I used to think real talent was all I needed to become a successful writer. Bull! Sheer talent doesn’t do it. It’s a falsehood that talent is enough.
I’m a huge Derek Jeter fan. I had the opportunity to cover Jeter when I was a newspaper reporter, when he spoke to kids at two events in the Bronx. I’ll never forget when somebody asked him, “What is the best advice you ever got?” and he said, “That’s an easy one. My father told me that there will always be somebody more talented than you, but there should never be anybody working harder than you.” I still get goosebumps when I think back to Jeter saying that.
His message might have been lost on the fourth graders but hearing it changed my life. I thought, here’s a guy who at that point had already won three World Series Championships. He had already won Rookie of the Year, World Series MVP and All-Star Game MVP. Yet, he’s talking about how there is always somebody more talented than him. He explained how in high school he might have been the best but guess what? He went to the state championship and there was somebody better there. Then he went to college, then to the minor leagues, and then he got to the Yankees. And he wasn’t even the best when he got to the Yankees. But he brought his father’s advice with him.
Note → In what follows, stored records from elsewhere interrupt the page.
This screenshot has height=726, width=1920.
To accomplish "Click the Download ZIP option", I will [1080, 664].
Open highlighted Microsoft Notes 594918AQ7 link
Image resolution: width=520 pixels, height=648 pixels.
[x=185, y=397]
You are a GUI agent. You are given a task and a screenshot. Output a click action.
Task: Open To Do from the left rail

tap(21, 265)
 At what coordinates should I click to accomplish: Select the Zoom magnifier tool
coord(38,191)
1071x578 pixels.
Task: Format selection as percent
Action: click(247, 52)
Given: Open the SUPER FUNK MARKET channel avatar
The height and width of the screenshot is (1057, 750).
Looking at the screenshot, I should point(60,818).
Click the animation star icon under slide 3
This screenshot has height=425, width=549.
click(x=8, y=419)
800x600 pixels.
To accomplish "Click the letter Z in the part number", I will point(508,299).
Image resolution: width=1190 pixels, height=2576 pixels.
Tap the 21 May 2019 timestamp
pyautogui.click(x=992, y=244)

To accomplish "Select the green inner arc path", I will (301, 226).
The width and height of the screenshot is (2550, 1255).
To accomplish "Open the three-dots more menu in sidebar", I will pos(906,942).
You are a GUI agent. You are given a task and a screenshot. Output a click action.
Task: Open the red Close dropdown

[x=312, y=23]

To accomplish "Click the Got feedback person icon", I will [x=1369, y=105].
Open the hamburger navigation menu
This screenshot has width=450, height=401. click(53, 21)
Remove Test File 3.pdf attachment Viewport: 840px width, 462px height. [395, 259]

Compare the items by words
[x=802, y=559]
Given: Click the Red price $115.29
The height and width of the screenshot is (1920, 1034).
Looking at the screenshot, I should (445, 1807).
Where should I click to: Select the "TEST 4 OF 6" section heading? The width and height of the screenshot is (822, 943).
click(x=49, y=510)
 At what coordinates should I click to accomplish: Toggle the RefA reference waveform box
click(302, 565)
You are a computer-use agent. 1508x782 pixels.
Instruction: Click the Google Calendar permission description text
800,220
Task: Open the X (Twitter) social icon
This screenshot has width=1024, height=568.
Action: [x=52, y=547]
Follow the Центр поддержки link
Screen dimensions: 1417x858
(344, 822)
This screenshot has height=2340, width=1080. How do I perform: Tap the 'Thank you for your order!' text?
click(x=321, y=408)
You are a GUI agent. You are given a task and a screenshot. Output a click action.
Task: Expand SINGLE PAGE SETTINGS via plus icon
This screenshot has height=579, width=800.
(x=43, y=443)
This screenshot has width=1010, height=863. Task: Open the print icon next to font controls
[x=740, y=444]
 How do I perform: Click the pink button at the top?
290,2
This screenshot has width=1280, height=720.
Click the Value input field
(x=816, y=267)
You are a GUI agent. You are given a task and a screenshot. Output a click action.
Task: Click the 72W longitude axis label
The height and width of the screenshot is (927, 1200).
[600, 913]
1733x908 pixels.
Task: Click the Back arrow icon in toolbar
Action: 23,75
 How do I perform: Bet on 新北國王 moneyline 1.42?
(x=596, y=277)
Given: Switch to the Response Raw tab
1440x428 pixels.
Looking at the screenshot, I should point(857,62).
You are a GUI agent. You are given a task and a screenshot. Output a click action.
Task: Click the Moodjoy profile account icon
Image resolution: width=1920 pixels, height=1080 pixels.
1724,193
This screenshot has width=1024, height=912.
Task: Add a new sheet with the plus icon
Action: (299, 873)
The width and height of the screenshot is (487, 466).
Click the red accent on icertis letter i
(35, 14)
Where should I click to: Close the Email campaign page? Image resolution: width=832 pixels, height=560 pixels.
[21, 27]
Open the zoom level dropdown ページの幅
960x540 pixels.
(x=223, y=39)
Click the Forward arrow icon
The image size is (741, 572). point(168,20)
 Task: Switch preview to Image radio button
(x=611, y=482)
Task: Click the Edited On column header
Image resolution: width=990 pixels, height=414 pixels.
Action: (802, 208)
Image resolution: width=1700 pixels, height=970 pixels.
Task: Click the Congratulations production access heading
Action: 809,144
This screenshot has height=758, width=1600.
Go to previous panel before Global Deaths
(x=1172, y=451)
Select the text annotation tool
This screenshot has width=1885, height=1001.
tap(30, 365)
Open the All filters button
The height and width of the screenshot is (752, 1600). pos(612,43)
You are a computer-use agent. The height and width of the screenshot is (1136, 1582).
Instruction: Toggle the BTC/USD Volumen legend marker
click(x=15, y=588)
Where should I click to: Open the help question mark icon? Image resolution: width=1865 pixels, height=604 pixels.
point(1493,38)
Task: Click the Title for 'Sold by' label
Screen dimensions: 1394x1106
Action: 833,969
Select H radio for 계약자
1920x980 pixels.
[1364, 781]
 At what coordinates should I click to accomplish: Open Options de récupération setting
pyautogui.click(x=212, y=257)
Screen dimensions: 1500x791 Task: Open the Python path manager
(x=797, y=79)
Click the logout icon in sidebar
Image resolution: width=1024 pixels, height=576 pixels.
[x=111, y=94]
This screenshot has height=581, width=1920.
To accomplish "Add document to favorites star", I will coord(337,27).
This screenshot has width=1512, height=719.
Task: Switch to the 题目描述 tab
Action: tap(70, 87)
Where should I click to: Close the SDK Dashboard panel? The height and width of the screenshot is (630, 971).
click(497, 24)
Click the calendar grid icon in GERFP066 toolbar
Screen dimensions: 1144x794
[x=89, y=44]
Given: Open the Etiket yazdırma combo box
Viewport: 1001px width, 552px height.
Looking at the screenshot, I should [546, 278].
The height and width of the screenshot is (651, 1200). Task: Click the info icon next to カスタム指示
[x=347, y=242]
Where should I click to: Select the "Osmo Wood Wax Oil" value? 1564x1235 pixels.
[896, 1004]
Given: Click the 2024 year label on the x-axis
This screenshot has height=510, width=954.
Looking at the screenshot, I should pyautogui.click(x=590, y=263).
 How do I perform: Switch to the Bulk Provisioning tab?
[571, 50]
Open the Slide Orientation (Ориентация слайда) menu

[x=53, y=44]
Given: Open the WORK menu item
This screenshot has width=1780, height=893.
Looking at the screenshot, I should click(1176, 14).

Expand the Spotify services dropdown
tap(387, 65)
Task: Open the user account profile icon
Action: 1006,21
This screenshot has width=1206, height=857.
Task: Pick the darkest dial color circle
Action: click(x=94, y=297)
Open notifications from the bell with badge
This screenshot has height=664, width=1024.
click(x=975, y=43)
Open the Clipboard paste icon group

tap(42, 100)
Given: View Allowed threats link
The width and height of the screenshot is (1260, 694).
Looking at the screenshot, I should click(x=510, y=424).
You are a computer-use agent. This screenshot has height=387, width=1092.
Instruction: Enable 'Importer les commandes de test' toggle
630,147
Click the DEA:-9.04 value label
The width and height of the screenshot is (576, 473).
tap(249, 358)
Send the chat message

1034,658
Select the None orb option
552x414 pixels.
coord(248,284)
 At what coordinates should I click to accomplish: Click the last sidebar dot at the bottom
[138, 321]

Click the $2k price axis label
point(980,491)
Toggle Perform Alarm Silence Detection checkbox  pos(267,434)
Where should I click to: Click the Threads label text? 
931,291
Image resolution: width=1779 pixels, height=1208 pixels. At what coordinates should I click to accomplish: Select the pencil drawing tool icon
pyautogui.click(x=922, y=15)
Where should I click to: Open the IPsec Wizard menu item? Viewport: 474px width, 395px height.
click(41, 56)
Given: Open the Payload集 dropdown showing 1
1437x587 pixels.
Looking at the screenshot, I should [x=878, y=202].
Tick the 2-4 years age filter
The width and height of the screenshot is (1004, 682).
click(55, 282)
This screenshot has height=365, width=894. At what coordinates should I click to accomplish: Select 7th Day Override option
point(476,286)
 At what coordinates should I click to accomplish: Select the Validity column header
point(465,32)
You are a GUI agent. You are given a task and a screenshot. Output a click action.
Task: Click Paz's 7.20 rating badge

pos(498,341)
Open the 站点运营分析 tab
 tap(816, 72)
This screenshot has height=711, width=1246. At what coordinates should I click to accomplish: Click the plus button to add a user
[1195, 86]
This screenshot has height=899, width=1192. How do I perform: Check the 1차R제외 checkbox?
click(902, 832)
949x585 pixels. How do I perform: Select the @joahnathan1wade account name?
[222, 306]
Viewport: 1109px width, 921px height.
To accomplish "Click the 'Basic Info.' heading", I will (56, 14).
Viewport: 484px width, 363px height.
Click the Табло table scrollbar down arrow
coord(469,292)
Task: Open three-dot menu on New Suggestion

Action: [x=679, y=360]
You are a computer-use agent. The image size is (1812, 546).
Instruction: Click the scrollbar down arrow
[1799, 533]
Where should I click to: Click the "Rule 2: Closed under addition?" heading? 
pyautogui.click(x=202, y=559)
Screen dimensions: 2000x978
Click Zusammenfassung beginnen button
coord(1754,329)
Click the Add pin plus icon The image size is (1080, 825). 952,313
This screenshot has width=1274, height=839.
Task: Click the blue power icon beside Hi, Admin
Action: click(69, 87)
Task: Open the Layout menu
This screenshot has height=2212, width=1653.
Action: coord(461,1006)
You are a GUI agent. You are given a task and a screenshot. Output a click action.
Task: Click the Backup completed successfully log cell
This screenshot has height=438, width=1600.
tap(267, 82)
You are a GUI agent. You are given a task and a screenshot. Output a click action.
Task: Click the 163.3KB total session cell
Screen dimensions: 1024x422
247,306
So I starting thinking to myself, “You know what? I’ve been given this talent,” just like everyone else in this writing program. We are all given that writing talent. But the talent’s not enough. Nobody’s going to come in and say to any of us, “My God, you have this aura of talent about you. What can I do for you?” No. You need to work at it. You really need to respect your own talent. It’s not being boastful. It’s not patting yourself on the back.
There will always be somebody more talented than you, but there should never be anybody working harder than you.
Maybe I’m overgeneralizing, talking about all writers, but I know for me, I sometimes get into that artist idea. I think that I have to be in the right frame of mind to write. That the atmosphere has to be perfect; the Muse has to strike. But sometimes you just need to look at yourself like a carpenter. A carpenter never says “You know what, I’ve got to refinish that bedroom today, but I’m not in the mood. I just don’t feel like doing it.” They might feel that way but they go and do it anyway.
I had to learn how to respect my own talent enough to work really hard at it. The key to a successful writing experience is simply writing the best you can. I may look at a classroom of writers and think I know who the single-most talented writer is. But if I had to choose who will work hardest at becoming a better writer, I'd like to able to call it a tie by choosing all of them. Think about what Jeter said—there’s always going to be someone more talented than you, but there should never be anybody who works harder.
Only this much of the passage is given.